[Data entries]
====

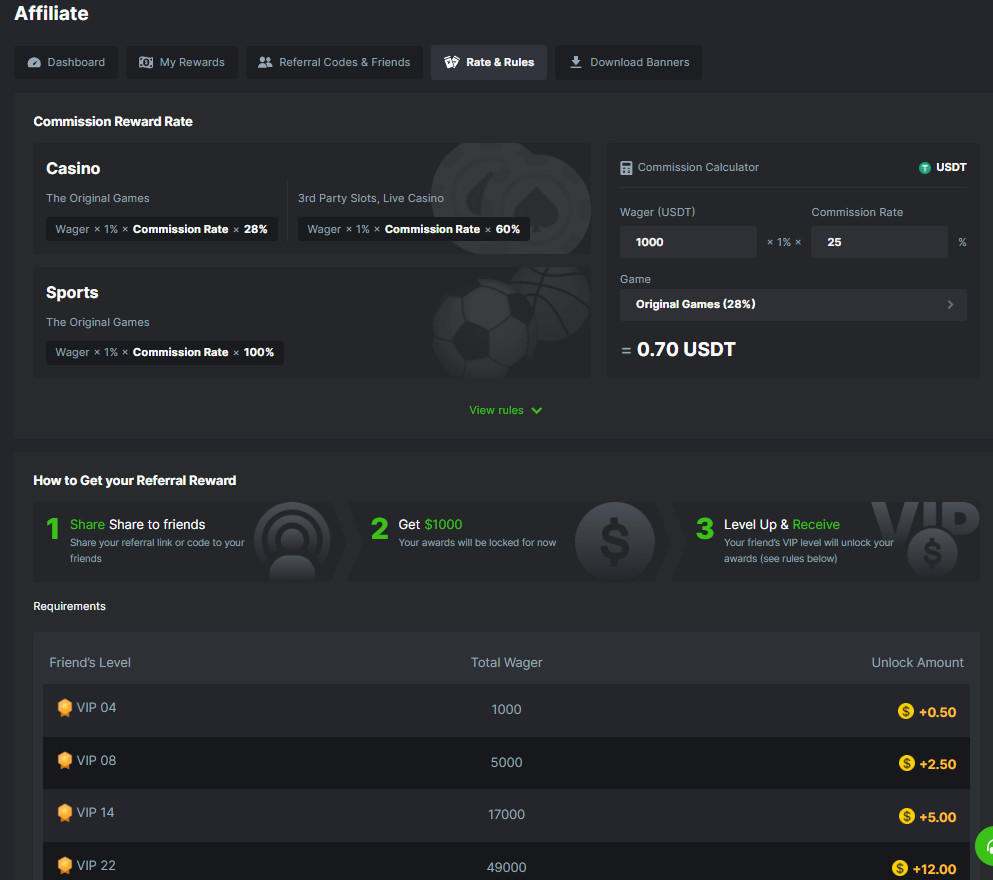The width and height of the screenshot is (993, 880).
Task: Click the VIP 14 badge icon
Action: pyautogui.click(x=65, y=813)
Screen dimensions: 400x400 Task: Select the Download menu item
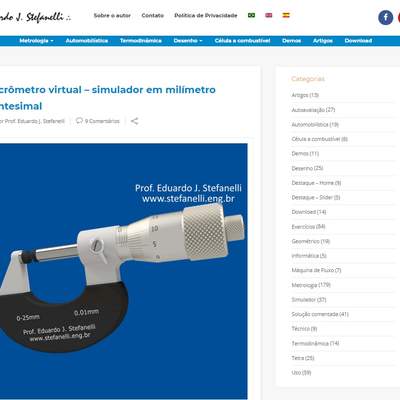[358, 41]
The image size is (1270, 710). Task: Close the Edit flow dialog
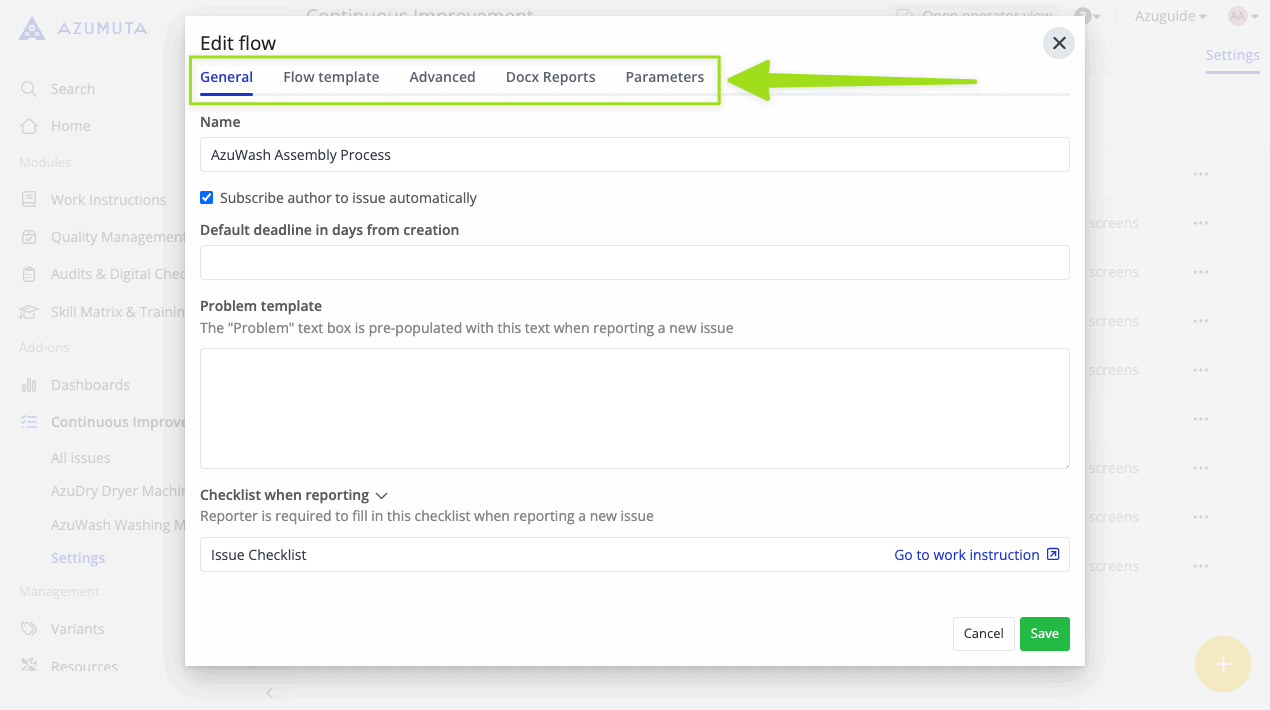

====

_PROBLEM DETAILS_
The lines wanted run from the one with "Screen dimensions: 400x400" through the final line of the data; repeat them word for word and skip every picture.

_RESPONSE BELOW_
Screen dimensions: 400x400 Task: Select the Download menu item
[358, 41]
The image size is (1270, 710). Task: Close the Edit flow dialog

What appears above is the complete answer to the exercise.